Leave out the pictures and restate exactly, and only, the lines from the one that contains "The image size is (956, 498)." through the final line of the material below.
***** STORED DATA *****
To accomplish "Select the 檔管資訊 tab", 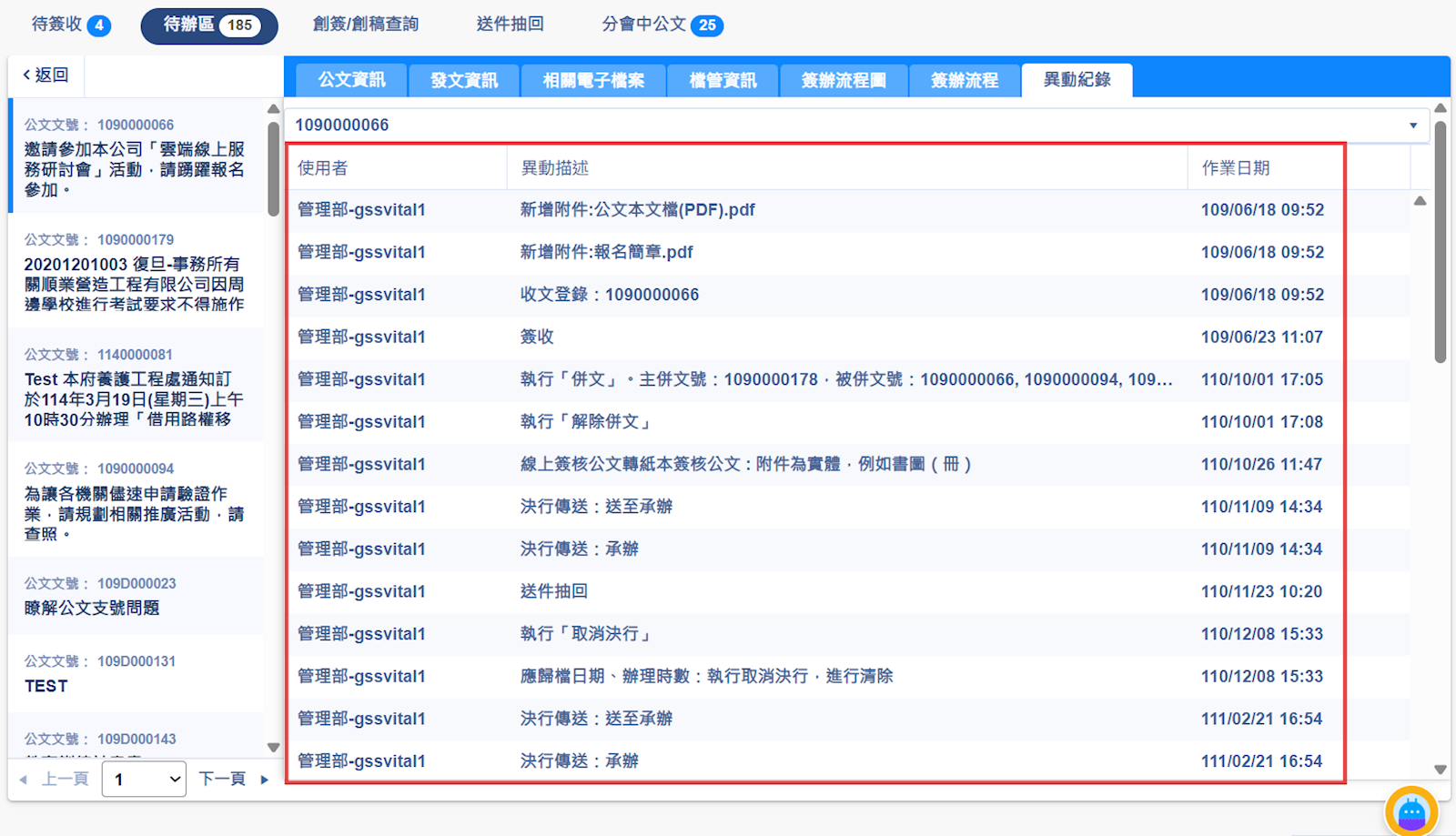I will coord(723,80).
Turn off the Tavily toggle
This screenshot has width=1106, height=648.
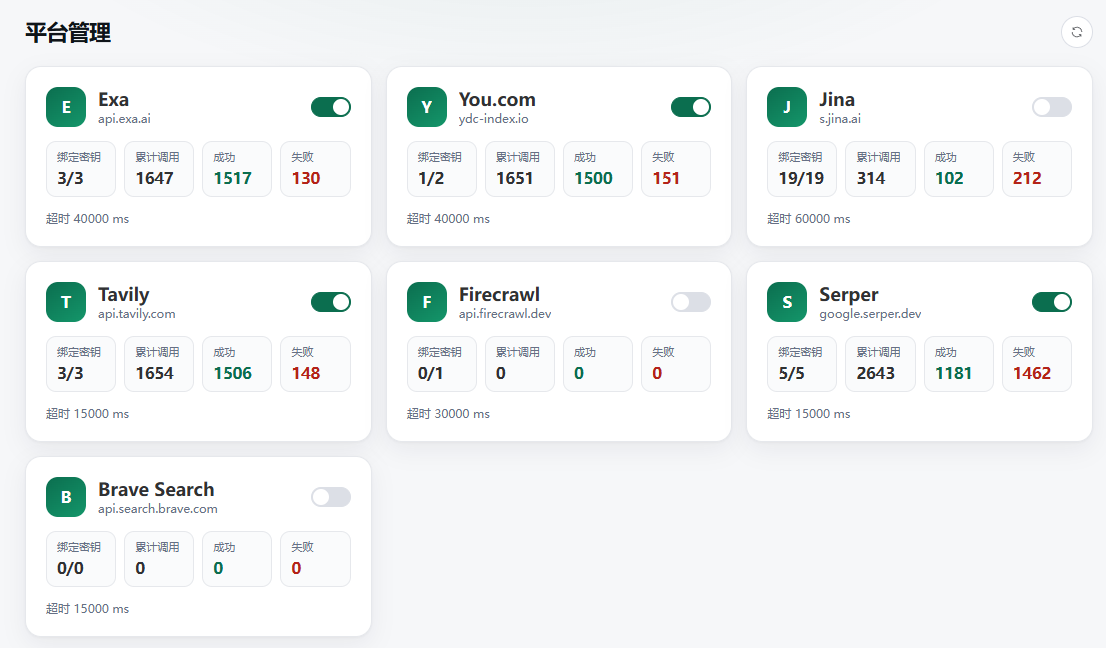(331, 302)
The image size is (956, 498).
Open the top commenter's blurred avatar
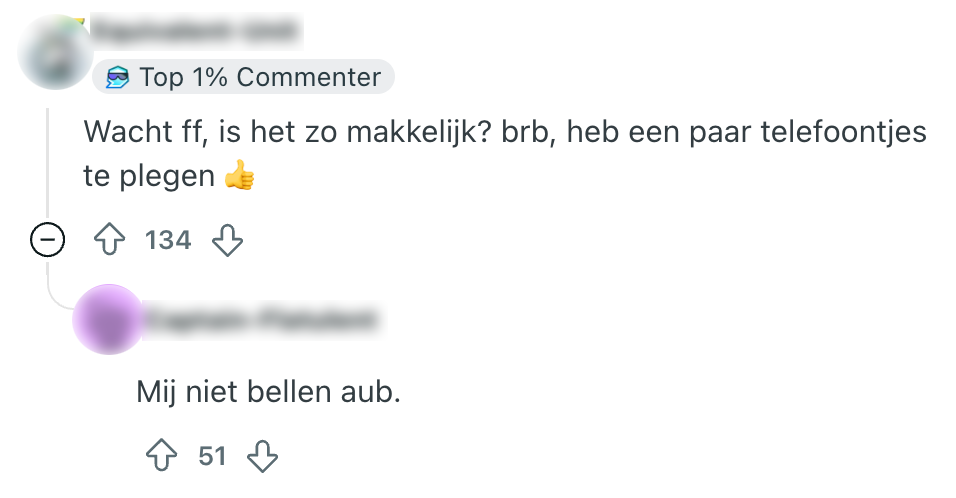coord(56,52)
*****
## ANSWER FOR THE TASK
The image size is (956, 498).
Open the top commenter's blurred avatar
coord(56,52)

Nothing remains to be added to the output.